Cette découverte permet de mieux comprendre la façon dont les étoiles massives se forment et évoluent tôt dans l’Univers. À présent, les chercheurs espèrent approfondir leur compréhension de l’explosion originelle grâce au télescope James Webb, qui pourrait dévoiler des caractéristiques inédites de l’étoile massive qui est à l’origine de ce GRB. « Les sursauts gamma à z ≳ 6 sont des événements rares du point de vue des capacités de suivi d’aujourd’hui, mais ils ne représentent qu’une petite partie d’une population plus large que les futures missions proposées promettent de découvrir », souligne l’équipe, qui fait notamment allusion aux projets THESEUS de l’Agence spatiale européenne et au Gamow Explorer de la NASA.

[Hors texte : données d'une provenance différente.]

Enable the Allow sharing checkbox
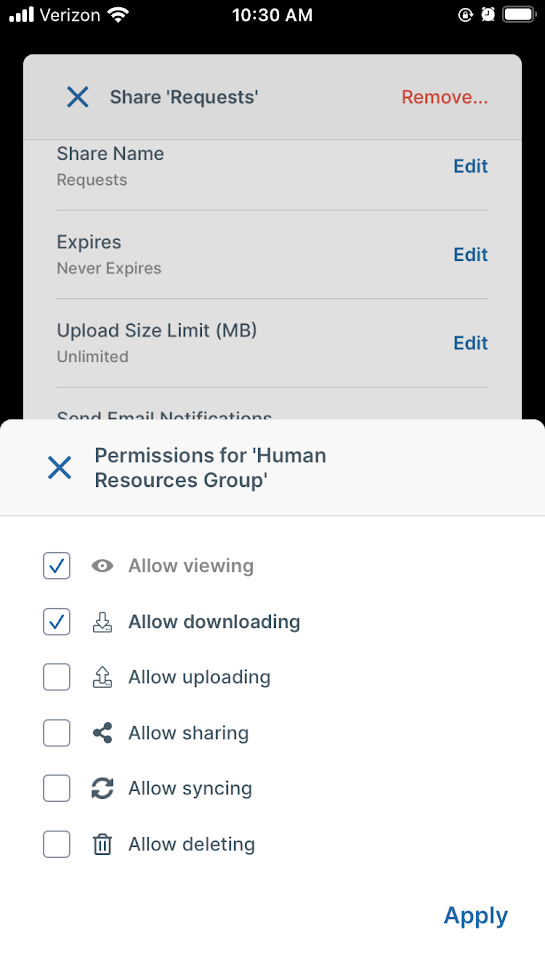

À noter que la plupart des astronomes impliqués dans l’étude des GRB sont membres de la collaboration STARGATE, consacrée à l’étude des atmosphères d’exoplanètes avec les télescopes spatiaux. Pour la professeure Carole Mundell, astronome à l’Université de Bath et co-auteure de l’étude sur le GRB 210905A, « il s’agit d’un exemple passionnant de collaboration et de coordination entre des scientifiques du monde entier, qui travaillent ensemble pour rassembler, combiner et interpréter des données ».